### PROBLEM TO WORK ON
Copy the material from its start through the line containing "pyautogui.click(x=611, y=420)", substituting "language icon" for "globe icon" and changing nothing else.

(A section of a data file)
-=-=-=-=-

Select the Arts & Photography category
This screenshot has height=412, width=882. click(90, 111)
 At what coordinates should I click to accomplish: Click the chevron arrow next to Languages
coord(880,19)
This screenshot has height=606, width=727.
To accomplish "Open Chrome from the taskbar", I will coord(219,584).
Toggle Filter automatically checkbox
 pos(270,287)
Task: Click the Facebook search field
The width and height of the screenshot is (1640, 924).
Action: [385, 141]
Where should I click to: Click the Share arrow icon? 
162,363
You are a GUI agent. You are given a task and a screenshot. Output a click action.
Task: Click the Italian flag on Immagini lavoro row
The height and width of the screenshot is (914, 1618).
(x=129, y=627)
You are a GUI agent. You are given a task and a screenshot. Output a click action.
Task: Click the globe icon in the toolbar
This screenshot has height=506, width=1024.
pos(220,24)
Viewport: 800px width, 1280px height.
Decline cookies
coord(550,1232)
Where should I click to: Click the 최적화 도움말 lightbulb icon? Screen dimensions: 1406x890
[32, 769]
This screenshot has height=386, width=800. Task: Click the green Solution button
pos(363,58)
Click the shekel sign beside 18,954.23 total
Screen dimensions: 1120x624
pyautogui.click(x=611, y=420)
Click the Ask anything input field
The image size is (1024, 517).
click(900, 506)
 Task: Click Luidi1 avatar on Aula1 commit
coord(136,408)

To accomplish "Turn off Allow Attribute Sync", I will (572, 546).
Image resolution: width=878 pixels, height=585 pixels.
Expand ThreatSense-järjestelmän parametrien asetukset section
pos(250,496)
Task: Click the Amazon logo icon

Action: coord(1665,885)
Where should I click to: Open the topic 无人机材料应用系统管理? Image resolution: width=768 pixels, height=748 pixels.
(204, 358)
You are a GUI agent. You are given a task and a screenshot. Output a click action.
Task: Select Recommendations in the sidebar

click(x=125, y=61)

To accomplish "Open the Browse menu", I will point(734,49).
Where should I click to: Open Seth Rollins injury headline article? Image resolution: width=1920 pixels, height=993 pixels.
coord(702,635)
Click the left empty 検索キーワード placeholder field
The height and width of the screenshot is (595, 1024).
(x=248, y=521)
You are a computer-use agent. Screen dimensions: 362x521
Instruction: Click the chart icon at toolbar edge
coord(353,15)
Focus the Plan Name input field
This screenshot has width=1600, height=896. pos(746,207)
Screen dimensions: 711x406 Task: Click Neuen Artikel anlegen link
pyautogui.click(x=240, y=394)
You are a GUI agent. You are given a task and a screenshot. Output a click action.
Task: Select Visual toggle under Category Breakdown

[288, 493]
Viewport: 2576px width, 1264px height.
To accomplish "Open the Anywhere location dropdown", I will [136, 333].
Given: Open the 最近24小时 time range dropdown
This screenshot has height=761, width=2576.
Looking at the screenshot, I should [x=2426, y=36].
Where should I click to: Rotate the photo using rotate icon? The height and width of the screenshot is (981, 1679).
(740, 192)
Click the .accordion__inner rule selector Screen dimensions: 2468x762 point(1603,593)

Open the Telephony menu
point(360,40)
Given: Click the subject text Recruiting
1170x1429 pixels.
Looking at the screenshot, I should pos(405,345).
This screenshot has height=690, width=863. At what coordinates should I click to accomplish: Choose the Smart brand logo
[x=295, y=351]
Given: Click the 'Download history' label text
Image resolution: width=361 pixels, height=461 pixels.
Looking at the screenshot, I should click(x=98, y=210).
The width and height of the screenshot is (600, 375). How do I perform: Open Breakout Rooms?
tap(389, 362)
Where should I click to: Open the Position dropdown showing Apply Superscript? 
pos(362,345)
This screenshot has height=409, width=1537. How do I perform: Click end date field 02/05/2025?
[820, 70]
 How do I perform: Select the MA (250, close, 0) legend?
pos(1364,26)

-=-=-=-=-

### PROBLEM SOLUTION
Select the Arts & Photography category
This screenshot has height=412, width=882. click(90, 111)
 At what coordinates should I click to accomplish: Click the chevron arrow next to Languages
coord(880,19)
This screenshot has height=606, width=727.
To accomplish "Open Chrome from the taskbar", I will coord(219,584).
Toggle Filter automatically checkbox
 pos(270,287)
Task: Click the Facebook search field
The width and height of the screenshot is (1640, 924).
Action: [385, 141]
Where should I click to: Click the Share arrow icon? 
162,363
You are a GUI agent. You are given a task and a screenshot. Output a click action.
Task: Click the Italian flag on Immagini lavoro row
The height and width of the screenshot is (914, 1618).
(x=129, y=627)
You are a GUI agent. You are given a task and a screenshot. Output a click action.
Task: Click the language icon in the toolbar
This screenshot has height=506, width=1024.
pos(220,24)
Viewport: 800px width, 1280px height.
Decline cookies
coord(550,1232)
Where should I click to: Click the 최적화 도움말 lightbulb icon? Screen dimensions: 1406x890
[32, 769]
This screenshot has height=386, width=800. Task: Click the green Solution button
pos(363,58)
Click the shekel sign beside 18,954.23 total
Screen dimensions: 1120x624
pyautogui.click(x=611, y=420)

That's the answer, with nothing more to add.